The president has inherited a huge problem from the Bush-Cheney warhawks. As Obama correctly implied in his Dec. 1 West Point speech, the Bush administration was so obsessed with grabbing control of Iraq that, after invading Afghanistan and implanting a U.S. occupation and warlord-based client government there, it basically walked away, allowing chaos and suffering to build.
But we know the problem didn't start then. It was U.S. Cold War anti-communism that promoted and bankrolled the rise of Osama bin-Laden and al Qaeda, just as that same policy suppressed democratic, secular and progressive people's governments and movements around the world, helping to fuel reactionary religious extremism and terrorism itself.

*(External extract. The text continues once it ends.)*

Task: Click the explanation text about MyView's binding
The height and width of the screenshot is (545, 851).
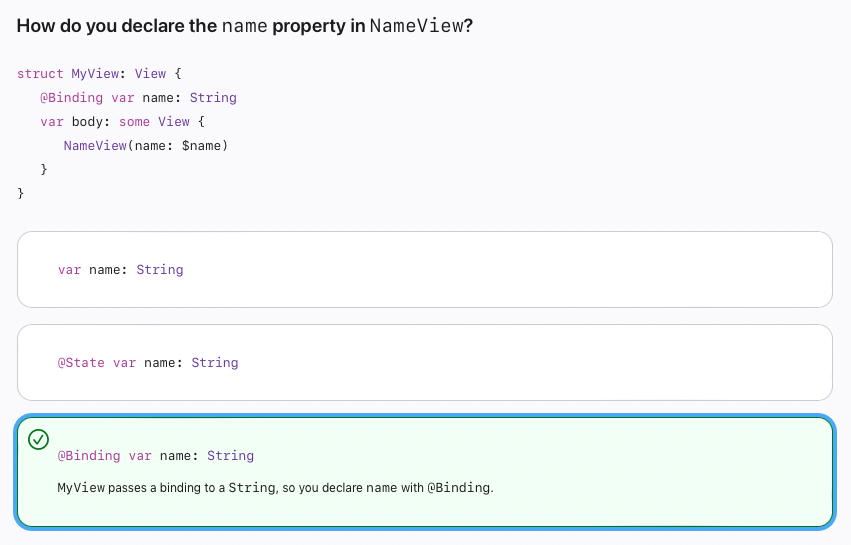Action: [275, 488]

War and militarism have been the tools of that Cold War policy, and an entrenched military establishment continues to wield enormous power in Washington. Obama has shown courage in seeking to turn that around, in his efforts, however halting, to promote diplomacy in the Middle East and with Iran, and his important push for global nuclear disarmament, which he mentioned in his speech. In fact, those initiatives have a bearing on resolving the Afghanistan crisis, and they need to be much more strongly pursued.

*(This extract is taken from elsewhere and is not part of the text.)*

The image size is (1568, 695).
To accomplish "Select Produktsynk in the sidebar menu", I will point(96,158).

Obama briefly and indirectly alluded to the ugly Cold War history in his speech, but the fact is, people in the affected regions are well aware of this history, and rightly distrustful of U.S. military actions, and that will include this latest troop surge.
It's good that Obama linked his surge to an exit plan, saying, "After 18 months [i.e., July 2011], our troops will begin to come home." But he gave no end date. He promised to be open and honest about the cost, which he put at $30 billion for one year, but did not give specifics about how it would be paid for. This, at a time of mounting federal debt, with Americans looking for massive federal spending to restore jobs and vital public services, fund universal and affordable health care and green our economy. Those are national security needs of vast importance, and failure to meet them will endanger the entire progressive agenda that Obama was elected to carry out. As the body count rises from the Afghanistan war, prioritizing guns over butter could spell political defeat for the administration in 2010 and beyond, with far-right extremists riding public discontent back to control of Congress and even the White House. And that's an even bigger national security danger for our country, and the world.

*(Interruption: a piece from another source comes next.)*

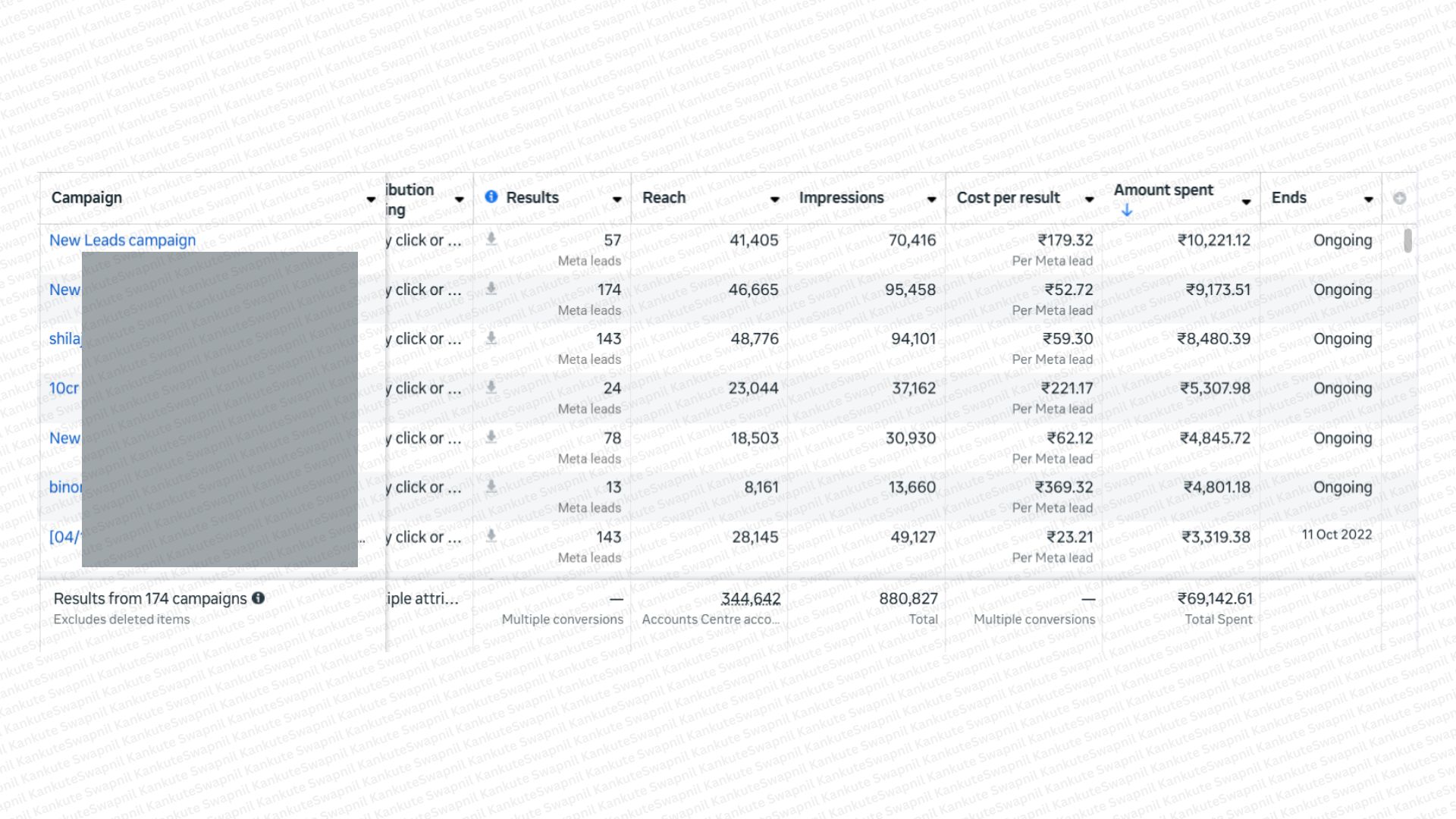Click info icon beside Results from 174 campaigns

point(259,598)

Obama was short on specifics about the dynamics of the Afghanistan situation as well. Who exactly will those additional troops be fighting? It's not clear what "al Qaeda" actually is at this point. How will U.S. troops distinguish Taliban leaders from farmers or jobless Afghans helping the Taliban out of fear, despair over their dismal conditions, or anger over foreign occupation? And who are our allies in Afghanistan? The highly questionable Karzai government? Another set of corrupt warlords?
It is significant that even leading moderate Democrats are raising these questions with administration officials now testifying before the Senate. But, as Obama himself has reminded us so often, it's up to us, the people, to bring about the change we need.
Now more than ever, progressive Americans face the challenge of protecting, expanding and deepening the unity of the broad labor-centered people's movement, to fight for a "butter, not guns" policy, at home and abroad. We cannot allow Afghanistan to become the far right's road back to power.
That means pressing Congress and the White House to bring our troops home, to actively pursue peace negotiations involving a range of political forces in Afghanistan and all the regional powers.
It means supporting and pressing the president on nuclear disarmament and pressing him to do more to resolve the festering Israeli-Palestinian crisis.
It means mobilizing millions of ordinary Americans to demand "jobs, not bombs," with massive federal spending, not for war, but for public works jobs.
It means deepening our involvement in the everyday struggles of the people, and helping build a bigger-than-ever grassroots movement for peace, jobs and a secure future for ourselves and our children.